● **PASSAGE TO READ**:
Cabinet and Vice Presidents: William Pitt Fessenden (1806-1869)

Maine Senator (1855-64, 1865-69, Republican) William Pitt Fessenden was chairman of Senate Finance Committee, which had responsibility for raising funds for the Civil War. He held that position before he succeeded Salmon Chase as Secretary of the Treasury on July 1,1864 and returned to it eight months later. As a leading Senator in December 1862, he helped instigate actions which brought relations among President Lincoln and Radical Republicans in the Senate and Cabinet to a head and almost led to the ouster of William H. Seward from the cabinet.

Quick action was needed to replace Chase in July 1864 and Lincoln’s first choice from Ohio wisely declined the nomination. Ohio Governor John Brough met with President Lincoln the night of the Chase resignation and was told by President Lincoln that “this is the third time he has thrown this resignation at me, and I do not think I am called on to continue to beg him to take it back, especially when the country would not go to destruction in consequence.” Over the next two days, Brough met several times with President Lincoln and finally urged him to appoint Fessenden. “He will not accept,” said the President, to which Brough responded: “The public will compel him to.”1

Fessenden himself did seek to turn down the appointment but the President persuaded him to accept—and had the Senate confirm him while Fessenden was still at the White House. Lincoln valued his prickly integrity and told Fessenden: “Fessenden, the Lord has not deserted me thus far, and He is not going to now—you must accept!’2 He then organized others to pressure Fessenden to take the post. Fessenden had a legitimate excuse; he suffered from recurring illness, probably chronic malaria. Washington summer aggravated his health and he longed to return to Maine to recuperate. Presidential secretary John Hay recorded the day’s events in his diary:

I went in at half-past ten this morning to see the President. He gave me a nomination: he said “I have determined to appoint Fessenden himself.’ I said ‘Fessenden is in my room waiting to see you.’ ‘Send him in & go at once to the Senate.’
I delivered the message to the Senate & it was instantly confirmed, the executive session not lasting more than a minute: returned to my office. There I meet Abe Wakeman in high glee. He thought it a great thing to do: that henceforward the fifty thousand treasury agents would be friends of the President instead of enemies. I could not help pouring some cold water on his enthusiasm.

● **TASK STATEMENT**:
Copy the entire passage on William Pitt Fessenden word for word. The rows that come next are separate material from the passage on William Pitt Fessenden.

● **EXCERPTED DATA**:
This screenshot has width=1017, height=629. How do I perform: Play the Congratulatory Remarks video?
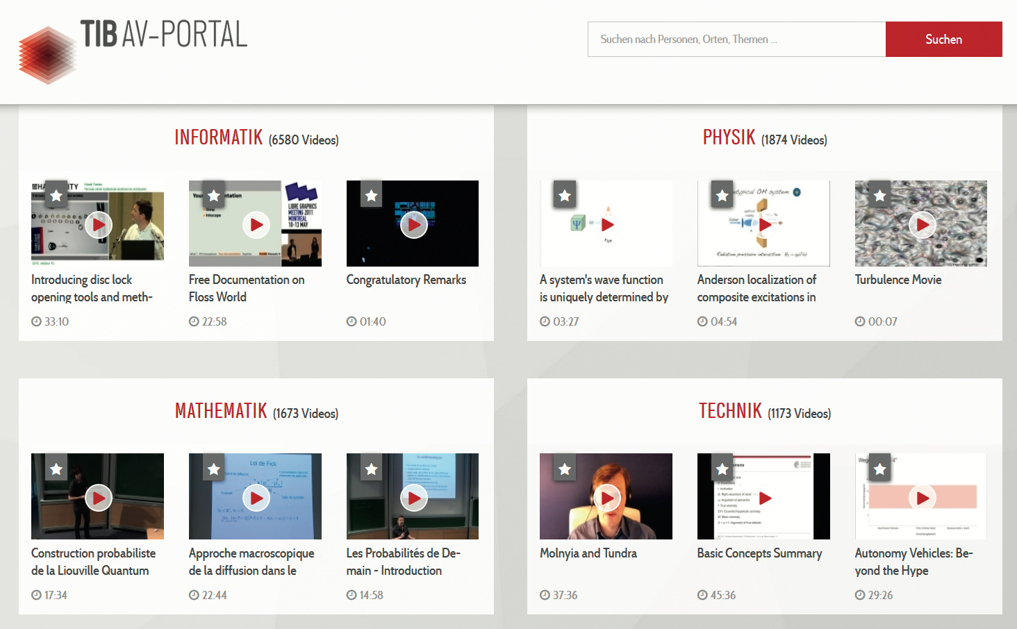coord(414,225)
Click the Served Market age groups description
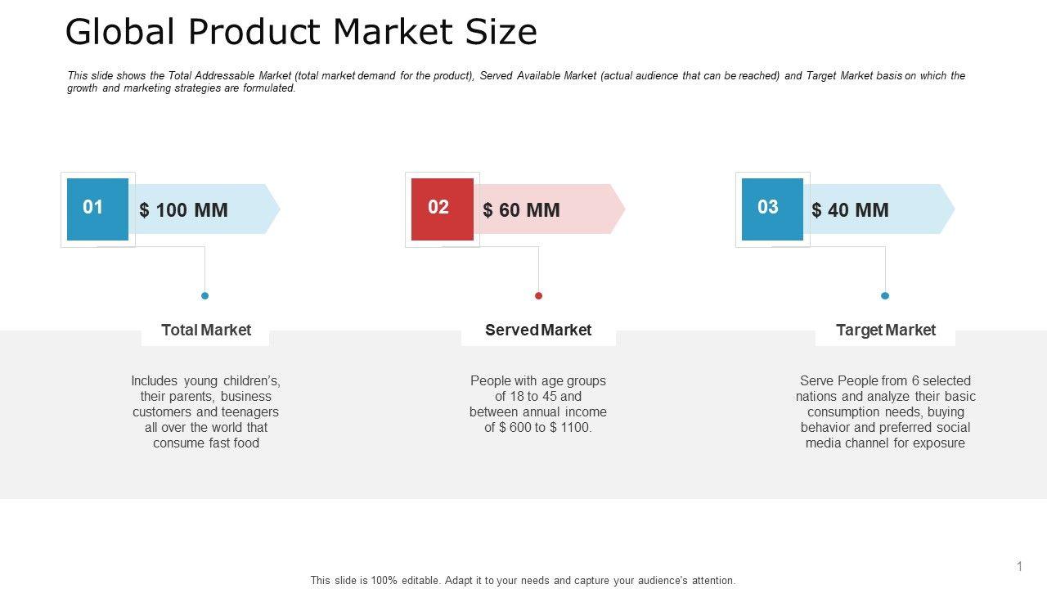This screenshot has width=1047, height=589. (538, 404)
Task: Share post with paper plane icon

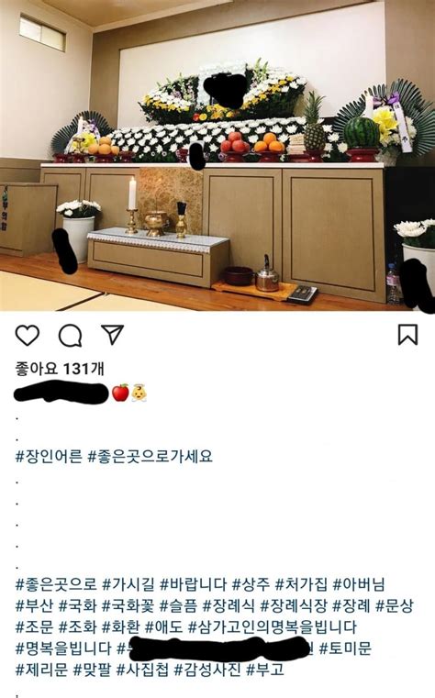Action: click(x=112, y=334)
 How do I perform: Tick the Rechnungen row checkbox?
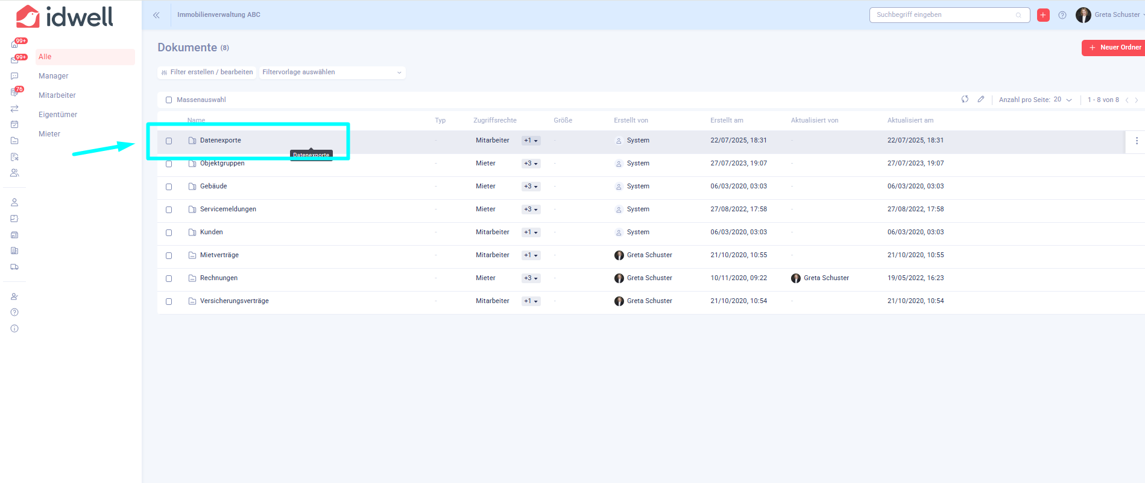point(169,278)

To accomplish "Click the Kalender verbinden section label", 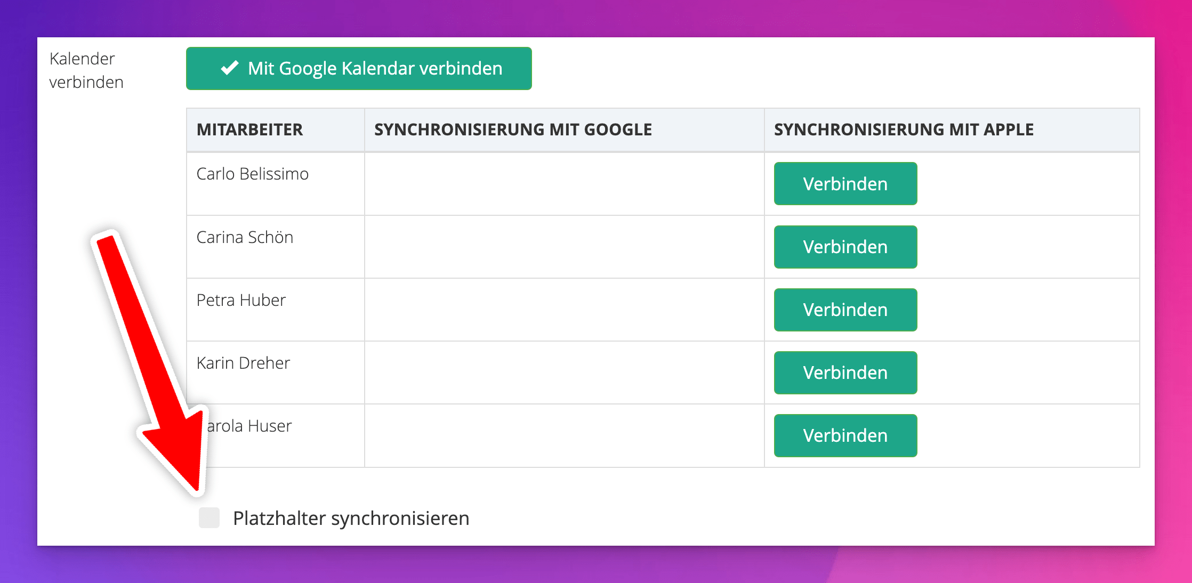I will [86, 70].
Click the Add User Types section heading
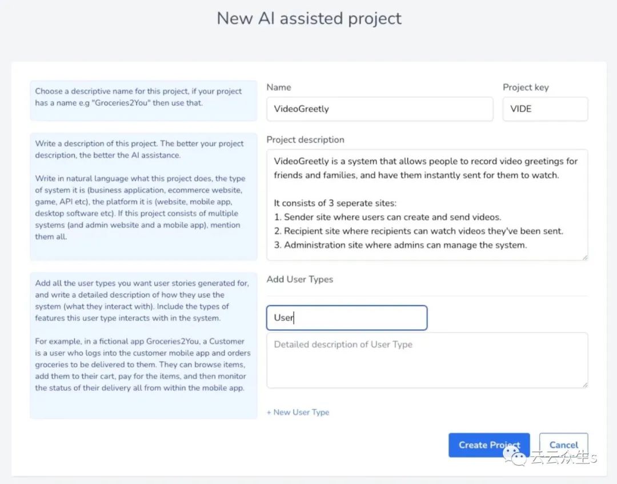Image resolution: width=617 pixels, height=484 pixels. 299,279
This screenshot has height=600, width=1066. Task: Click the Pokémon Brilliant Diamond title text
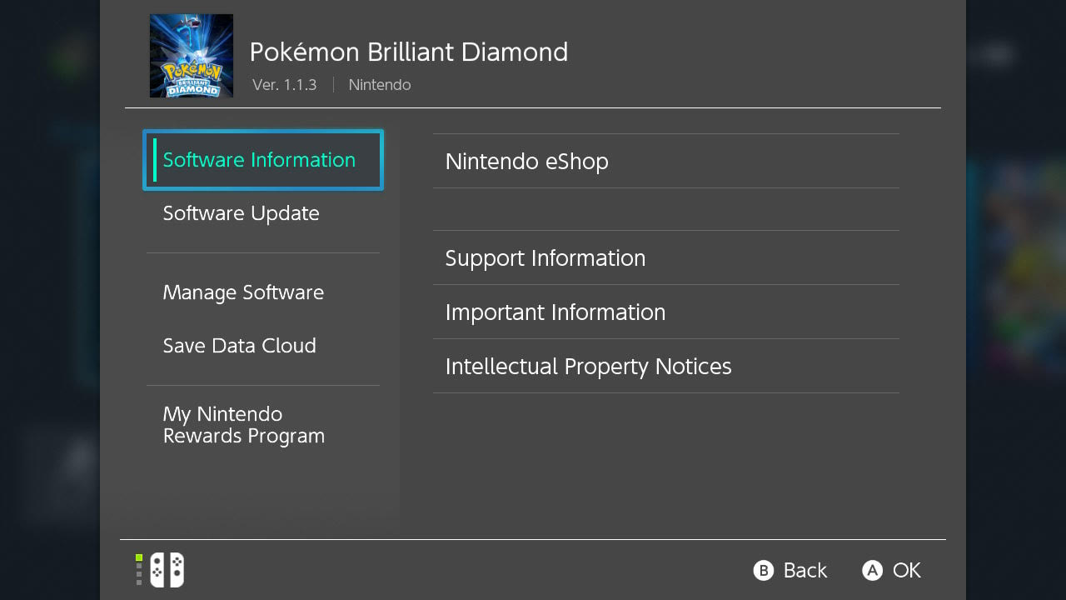pyautogui.click(x=409, y=52)
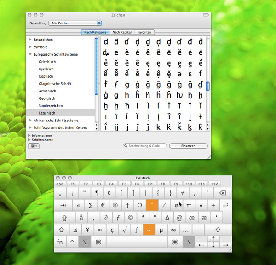Screen dimensions: 276x265
Task: Toggle the left option key
Action: click(85, 242)
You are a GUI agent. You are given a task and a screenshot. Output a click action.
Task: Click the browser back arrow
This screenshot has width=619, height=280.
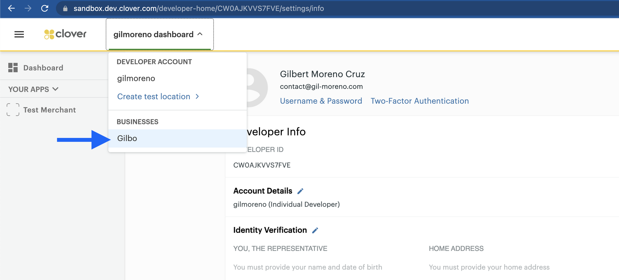tap(11, 8)
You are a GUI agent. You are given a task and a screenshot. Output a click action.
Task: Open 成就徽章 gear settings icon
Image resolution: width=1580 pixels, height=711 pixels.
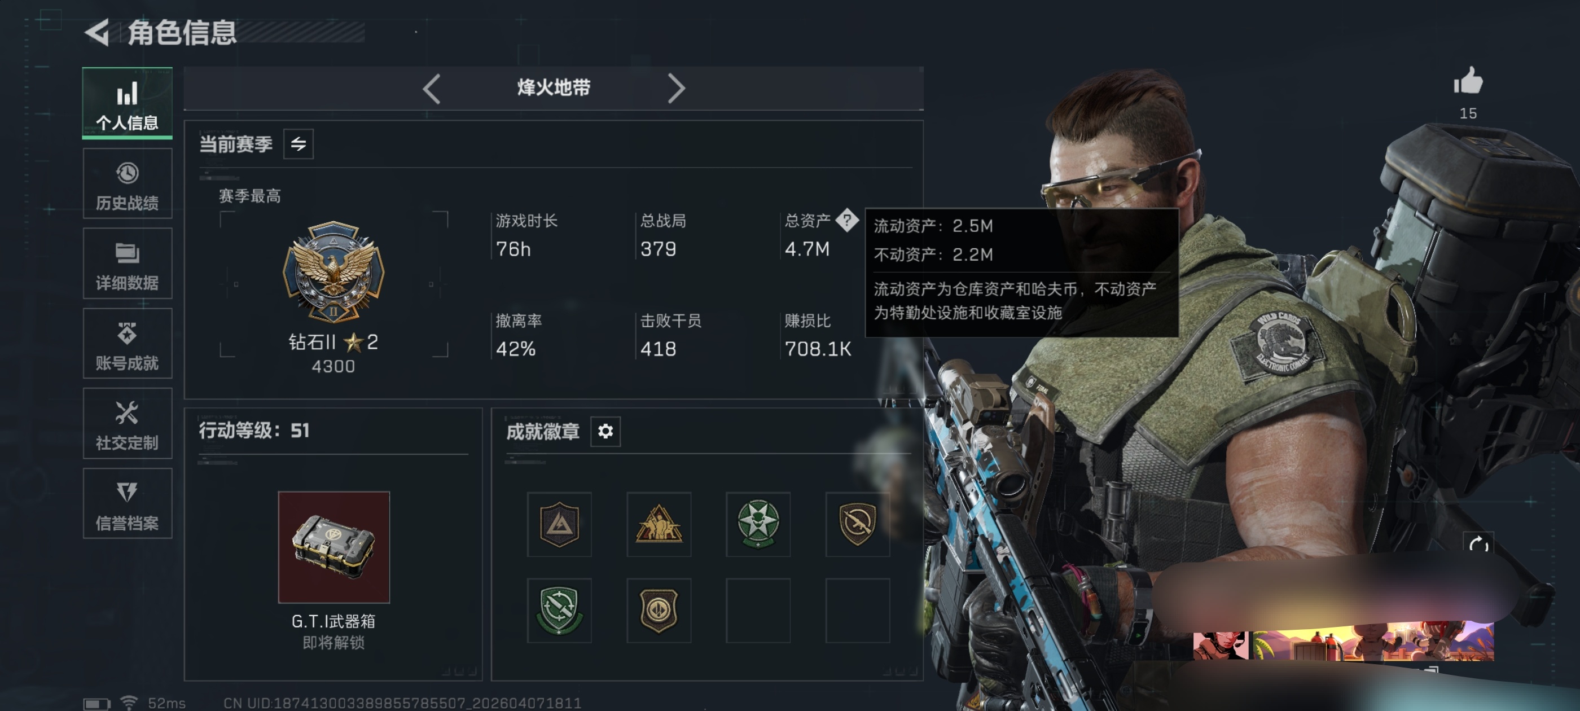[605, 431]
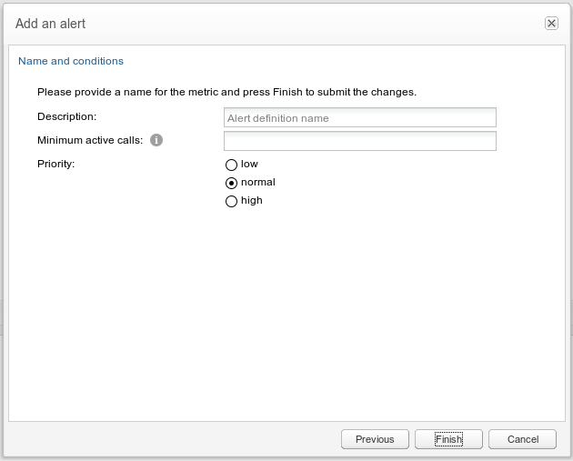
Task: Click the instruction text about pressing Finish
Action: (226, 92)
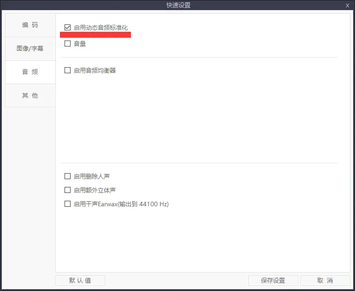Switch to the 编码 tab

point(30,25)
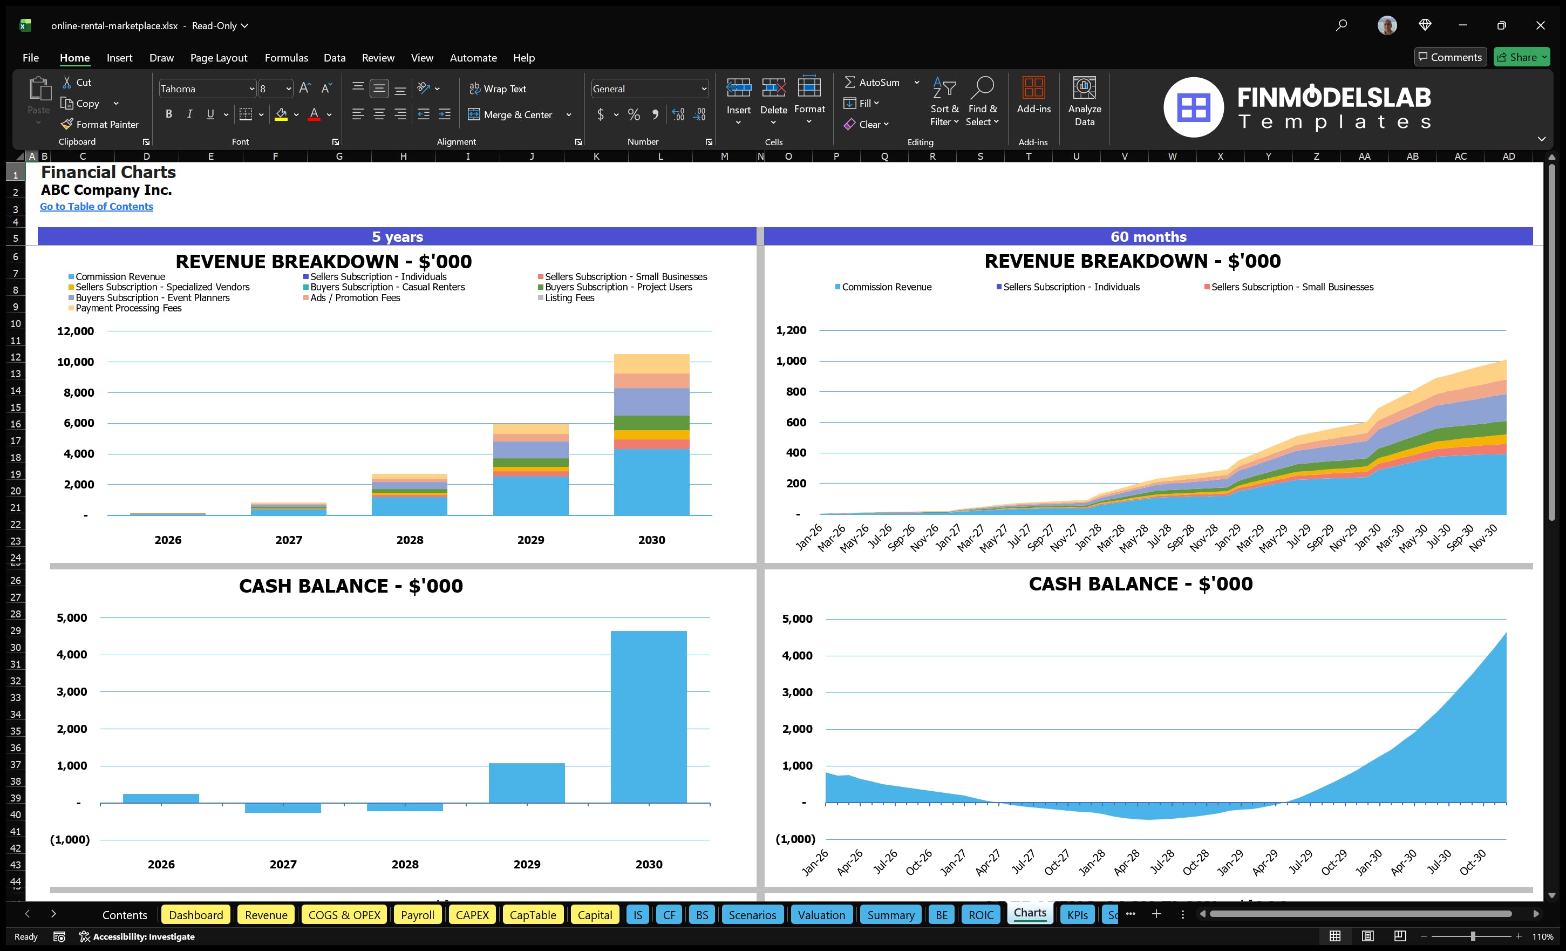Image resolution: width=1566 pixels, height=951 pixels.
Task: Switch to the Formulas ribbon tab
Action: coord(286,57)
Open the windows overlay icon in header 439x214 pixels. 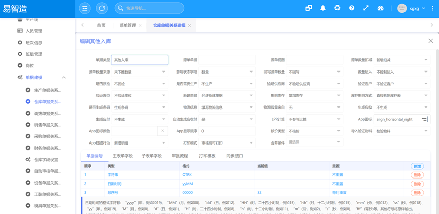pyautogui.click(x=309, y=8)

● **RIGHT ANSWER**:
Cabinet and Vice Presidents: William Pitt Fessenden (1806-1869)

Maine Senator (1855-64, 1865-69, Republican) William Pitt Fessenden was chairman of Senate Finance Committee, which had responsibility for raising funds for the Civil War. He held that position before he succeeded Salmon Chase as Secretary of the Treasury on July 1,1864 and returned to it eight months later. As a leading Senator in December 1862, he helped instigate actions which brought relations among President Lincoln and Radical Republicans in the Senate and Cabinet to a head and almost led to the ouster of William H. Seward from the cabinet.

Quick action was needed to replace Chase in July 1864 and Lincoln’s first choice from Ohio wisely declined the nomination. Ohio Governor John Brough met with President Lincoln the night of the Chase resignation and was told by President Lincoln that “this is the third time he has thrown this resignation at me, and I do not think I am called on to continue to beg him to take it back, especially when the country would not go to destruction in consequence.” Over the next two days, Brough met several times with President Lincoln and finally urged him to appoint Fessenden. “He will not accept,” said the President, to which Brough responded: “The public will compel him to.”1

Fessenden himself did seek to turn down the appointment but the President persuaded him to accept—and had the Senate confirm him while Fessenden was still at the White House. Lincoln valued his prickly integrity and told Fessenden: “Fessenden, the Lord has not deserted me thus far, and He is not going to now—you must accept!’2 He then organized others to pressure Fessenden to take the post. Fessenden had a legitimate excuse; he suffered from recurring illness, probably chronic malaria. Washington summer aggravated his health and he longed to return to Maine to recuperate. Presidential secretary John Hay recorded the day’s events in his diary:

I went in at half-past ten this morning to see the President. He gave me a nomination: he said “I have determined to appoint Fessenden himself.’ I said ‘Fessenden is in my room waiting to see you.’ ‘Send him in & go at once to the Senate.’
I delivered the message to the Senate & it was instantly confirmed, the executive session not lasting more than a minute: returned to my office. There I meet Abe Wakeman in high glee. He thought it a great thing to do: that henceforward the fifty thousand treasury agents would be friends of the President instead of enemies. I could not help pouring some cold water on his enthusiasm.